## Task item
For each statement below, say yes or no according to the koala podcast page, and quote the words from the page that settle it. (a) The koala is most closely related to the wombat. (b) Koalas prefer eucalyptus species whose leaves contain lower levels of protein. (c) The koala's liver produces a protein called cytochrome P450.

## Extract to read

Episode 094: The Koala and the Monato del Monte

Thanks for this week’s topic suggestion from Jideobi! This week we’re going to learn all about koalas and some of their strange friends!

The Blood on the Rocks podcast (not for kids) where you can hear a segment by me in the WWI megasode!

An unlocked Patreon episode about wombats

So cuddly, little koala:

I am dying of cute y’all:

I have actually died. I am ded because this mama koala is feeding her baby a leaf:

I came back to life but then I died again because of this monito del monte:

Show transcript:

Welcome to Strange Animals Podcast. I’m your host, Kate Shaw.

It’s another listener suggestion week! But before we get started, a quick shout-out to the podcast Blood on the Rocks. I was one of about a dozen podcasters who participated in their recent epic World War I megasode. It’s not a podcast for kids since it covers dark topics like true crime and the more gruesome bits of history, but if you are a grown-up type person who finds that sort of thing interesting, I’ll put a link in the show notes so you can check it out. My part of the show was a short segment about the animals of WWI. I also released a different version of the segment as a patreon bonus episode earlier this month.

Anyway, let’s start off this week’s episode about koalas. Thanks to Jideobi, who suggested we learn about the koala. I can’t believe I haven’t covered koalas on the podcast before. They’re such amazing, weird animals.

Many people call the koala a koala bear, but it’s not related to bears. The koala is a marsupial—you know, where the babies stay in their mama’s pouch. It’s most closely related to the wombat, and I was going to talk about the wombat in this episode until I remembered I had a whole Patreon episode about the wombat. I’ve unlocked it so anyone can listen to it. There’s a link in the show notes and you can click on it and listen in your browser, no login needed.

The koala lives near the coasts of eastern and southern Australia in eucalyptus trees. It’s gray, gray-brown, or brown in color, with no tail, short floofy ears, a flat face with a big black nose, and long claws that help it cling to tree trunks. You may already know all this about the koala, and you probably know that almost all it eats is the leaves of the eucalyptus tree. But there is so much more to learn about the koala.

For one thing, its diet. Eucalyptus trees are mostly native to Australia, although people in other parts of the world grow them as ornamentals, although they need warm climates to survive. Koalas eat the leaves of many different types of eucalyptus trees, but they prefer about 30 species, typically ones whose leaves contain higher levels of protein. But eucalyptus leaves contain toxins that make other animals avoid them—toxins that can poison even large animals like horses and cattle if they eat any. Even handling eucalyptus leaves with your bare hands can irritate your skin.

The koala’s liver produces a type of protein called cytochrome P450, which breaks down the toxins and stops them from making the koala sick. Still, researchers have observed that the koala does avoid certain leaves or parts of leaves that contain higher concentrations of the toxins.

## Data under study
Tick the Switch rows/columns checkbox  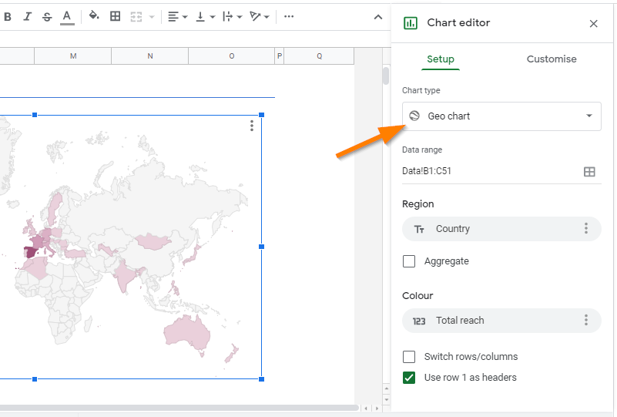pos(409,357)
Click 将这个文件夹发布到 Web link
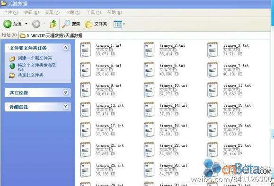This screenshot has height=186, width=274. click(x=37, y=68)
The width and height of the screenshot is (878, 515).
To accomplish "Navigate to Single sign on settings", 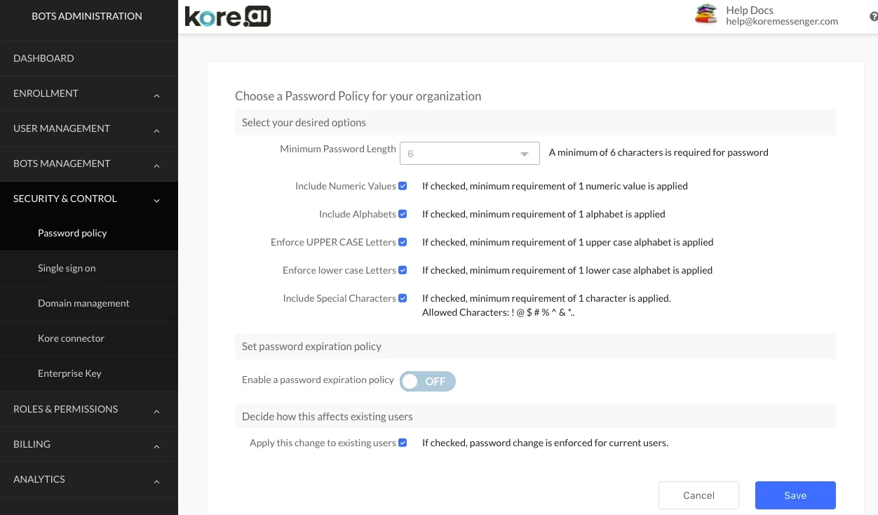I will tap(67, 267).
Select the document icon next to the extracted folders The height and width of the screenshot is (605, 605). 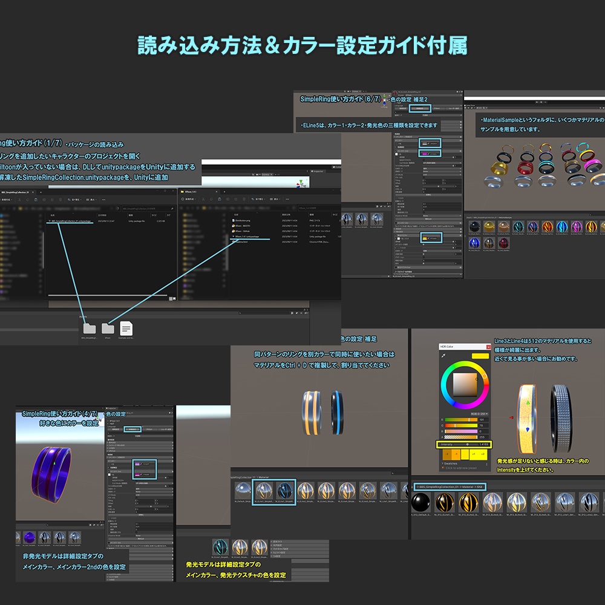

## Solved exercise
(a) Yes: "It’s most closely related to the wombat"
(b) No: "typically ones whose leaves contain higher levels of protein"
(c) Yes: "The koala’s liver produces a type of protein called cytochrome P450"